The ORs of anxiety were also collected, but few studies reported three groups (TB only, CB only and Both), only four studies reported the two groups (TB and CB), which showed the mean OR of anxiety was 2.37 (95% CI0.82–6.83, p=0.08) in TB, and 3.04 (95% CI2.82–3.27, p<0.0001) in CB. Some studies also focus on psychiatric symptoms measured by the Strengths and Difficulties Questionnaire (SDQ). However, most of them duplicated the samples with the study published by the Eurasian Child Mental Health Study (EACMHS) Group [50], with no change in conclusions.

Our findings revealed that bullying victims have a higher risk for psychological problems than non-bullied people, that CB victims have a slightly higher risk than TB victims, and that victims who have experienced both TB and CB have a higher risk than victims who have only experienced one type of bullying. However, the overlap of confidence intervals between different types of bullying makes the results ambiguous. Nevertheless, we did not detect publication bias, except in the analysis about the OR of depression in TB (t=2.54,p=0.03).

Discussion

This meta-analysis aimed to explore the association between either TB and/or CB, and related mental health risks. Our meta-analysis showed notable findings, enumerated as follows. (1) The prevalence of TB victims was about twice that of CB victims. About one-third of youth who suffered TB also suffered CB. Conversely, two-thirds of youth who suffered CB also experienced TB. (2) Region is a robust moderator for prevalences, especially for CB. (3) High-income countries appear to have lower prevalences of TB and CB than non-high-income countries. (4) Suicidal ideations, suicide attempts, and self-harm are at higher risk with CB than with TB. (5) Victims who experienced both TB and CB had a substantial increase in both suicide-related and depression risks.
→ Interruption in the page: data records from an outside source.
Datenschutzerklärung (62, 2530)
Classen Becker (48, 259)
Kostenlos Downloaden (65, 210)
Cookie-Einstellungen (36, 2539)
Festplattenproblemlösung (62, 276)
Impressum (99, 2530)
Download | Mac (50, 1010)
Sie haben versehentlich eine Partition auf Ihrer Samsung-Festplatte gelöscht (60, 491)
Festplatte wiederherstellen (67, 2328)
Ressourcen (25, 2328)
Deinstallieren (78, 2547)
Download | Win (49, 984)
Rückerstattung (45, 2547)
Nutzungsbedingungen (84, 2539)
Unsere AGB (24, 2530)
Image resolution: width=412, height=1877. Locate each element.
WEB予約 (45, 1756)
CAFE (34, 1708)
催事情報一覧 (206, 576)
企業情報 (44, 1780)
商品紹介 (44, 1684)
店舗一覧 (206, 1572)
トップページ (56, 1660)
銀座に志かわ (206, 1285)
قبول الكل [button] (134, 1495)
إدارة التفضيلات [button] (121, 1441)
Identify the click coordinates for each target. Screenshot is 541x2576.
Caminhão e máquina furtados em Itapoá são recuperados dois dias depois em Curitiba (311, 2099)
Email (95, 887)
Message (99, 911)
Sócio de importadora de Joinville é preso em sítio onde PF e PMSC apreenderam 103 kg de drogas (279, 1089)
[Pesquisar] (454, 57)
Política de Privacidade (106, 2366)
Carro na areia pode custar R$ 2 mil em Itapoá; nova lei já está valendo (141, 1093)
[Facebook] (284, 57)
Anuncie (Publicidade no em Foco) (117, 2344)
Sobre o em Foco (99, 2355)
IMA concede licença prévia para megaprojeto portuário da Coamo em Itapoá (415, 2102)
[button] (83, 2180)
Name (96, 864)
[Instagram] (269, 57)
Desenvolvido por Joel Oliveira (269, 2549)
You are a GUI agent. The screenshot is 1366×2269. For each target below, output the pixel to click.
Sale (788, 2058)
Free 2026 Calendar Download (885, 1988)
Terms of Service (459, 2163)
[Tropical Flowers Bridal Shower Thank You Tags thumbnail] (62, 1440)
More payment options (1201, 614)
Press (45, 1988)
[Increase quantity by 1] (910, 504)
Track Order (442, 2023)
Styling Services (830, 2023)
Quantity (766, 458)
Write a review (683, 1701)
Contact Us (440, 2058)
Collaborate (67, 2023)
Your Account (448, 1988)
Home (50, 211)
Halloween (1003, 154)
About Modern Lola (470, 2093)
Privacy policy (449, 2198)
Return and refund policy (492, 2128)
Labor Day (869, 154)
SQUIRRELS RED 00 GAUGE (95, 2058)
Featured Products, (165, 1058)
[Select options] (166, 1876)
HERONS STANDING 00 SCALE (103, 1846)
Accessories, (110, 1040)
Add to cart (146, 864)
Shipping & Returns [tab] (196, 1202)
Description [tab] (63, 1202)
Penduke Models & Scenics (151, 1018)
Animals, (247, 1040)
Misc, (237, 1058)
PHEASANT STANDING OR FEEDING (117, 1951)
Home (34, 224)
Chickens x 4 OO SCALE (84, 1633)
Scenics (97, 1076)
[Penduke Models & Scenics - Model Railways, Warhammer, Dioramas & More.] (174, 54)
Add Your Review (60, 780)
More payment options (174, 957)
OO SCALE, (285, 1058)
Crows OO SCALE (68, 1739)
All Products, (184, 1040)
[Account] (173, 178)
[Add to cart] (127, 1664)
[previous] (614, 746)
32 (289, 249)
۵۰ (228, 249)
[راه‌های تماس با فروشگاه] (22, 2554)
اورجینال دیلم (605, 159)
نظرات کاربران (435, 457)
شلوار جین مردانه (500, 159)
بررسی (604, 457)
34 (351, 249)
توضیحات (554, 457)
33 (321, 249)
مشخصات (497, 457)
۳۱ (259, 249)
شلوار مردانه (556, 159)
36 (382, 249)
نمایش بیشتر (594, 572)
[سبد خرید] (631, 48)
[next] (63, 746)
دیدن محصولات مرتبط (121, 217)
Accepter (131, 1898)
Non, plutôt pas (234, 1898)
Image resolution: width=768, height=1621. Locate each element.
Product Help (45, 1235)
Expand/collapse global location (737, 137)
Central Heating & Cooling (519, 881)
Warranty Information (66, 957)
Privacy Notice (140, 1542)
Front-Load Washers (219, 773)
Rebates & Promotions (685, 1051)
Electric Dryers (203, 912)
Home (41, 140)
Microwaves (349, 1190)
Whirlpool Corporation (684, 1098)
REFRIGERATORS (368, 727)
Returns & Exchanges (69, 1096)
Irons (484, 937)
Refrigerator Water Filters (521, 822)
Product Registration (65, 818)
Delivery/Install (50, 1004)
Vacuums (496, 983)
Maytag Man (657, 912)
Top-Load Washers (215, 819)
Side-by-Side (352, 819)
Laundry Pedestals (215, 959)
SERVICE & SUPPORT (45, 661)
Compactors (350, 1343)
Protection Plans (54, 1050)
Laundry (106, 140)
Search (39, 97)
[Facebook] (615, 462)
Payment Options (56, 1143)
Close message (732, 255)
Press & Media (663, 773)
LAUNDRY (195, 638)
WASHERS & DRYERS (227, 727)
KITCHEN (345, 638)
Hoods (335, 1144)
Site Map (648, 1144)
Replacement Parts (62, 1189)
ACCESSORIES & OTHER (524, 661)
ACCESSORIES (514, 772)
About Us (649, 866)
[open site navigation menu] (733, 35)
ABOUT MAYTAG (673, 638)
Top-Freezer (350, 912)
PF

In the current study, the mean victimization rate for TB was 24.32%, and 11.10% for CB. These figures are slightly lower than those reported in a meta-study published in 2014 reporting a victimization rate for TB and CB of 36%, and 15%, respectively [5]. These differences may be affected by the proportion of studies from Asia, which had lower bullying rates than other regions. The bullying rate in North America (30% for TB and 15% for CB in our study) are pretty close to the figures reported in the previous study. The previous studies [10, 11] had pointed out that the prevalence of cyberbullying in Europe and America was different and considered that it was affected by culture and policy factors. We added the studies from Asia and the Middle East, and this difference is especially pronounced in CB. The culture and politics may have a more pronounced impact on online behavior and performances.Another relevant finding was that income may influence the prevalence of bullying, as the prevalence of TB and CB victimization rate tends to be lower in high-income countries. This result is consistent with the finding of a study about socioeconomic status and bullying in 2014 by Tippett and Wolke [83]. The answer setting and the number of institutions included in the samples did not reach significant results in the moderator analysis, they may have a weak moderator function but were concealed by the insufficient of effect sizes. The study [5] reported that the questionnaire included the questions of perpetrators and the random setting of the studies were moderator variables. However, these two factors were not significant in our study. The random error in the random-effect models could make the weak moderators fewer effects.

One of the purposes of our study was to explore whether bullying prevalence has changed over the last decade when youths worldwide have widely used mobile devices extensively. Although the sampling year can explain a certain amount of inter-cluster variation in the three-level model analysis, it is not meaningful as a moderating variable, in either TB or CB. Three studies [61, 62, 64] that used the Youth Risk Behavior Surveillance System (YRBSS) showed no changes in either TB or CB victim rates from 2011 to 2017. Despite the increased awareness of bullying in American society over the past decade, there is still no measure that can be taken to reduce bullying rates, and the popularity of mobile phones seems not to lead to an increase in CB over the years. Another finding in our study showed that two-thirds of CB victims also experienced TB, the ratio is slightly higher than in another earlier study [11], which could be related to the fact that young people have spent more time online in recent years, and that traditional forms of bullying are expanding online.

Because we required the included studies to report TB and CB prevalence while focusing on at least one mental health risk, this ensured that most of the inter-bullying-group ORs were estimated based on the same samples. In the analyses, we confirmed the increase in risks of suicidal ideation, suicide attempts, self-harm and depression for TB and CB compare to the non-victims of bullying. Some studies also showed similar conclusions [22, 65, 84]. When we compared the studies with two victim groups(TB and CB) and the three groups (TB only, CB only and Both), except for the ORs of depression, the suicide/self-injury related risks were higher in CB than in TB. A study from Germany also showed that bullying based on social relationships and networks has a greater negative psychological impact on young people than physical bullying [85]. Moreover, our studies showed that the youth who had been bullied by TB and CB had much higher risks than those who just had experienced one type of bullying. Furthermore, most youths with CB are also victims of TB. Thus, CB may be a marker of poor real-world socialization [14, 86].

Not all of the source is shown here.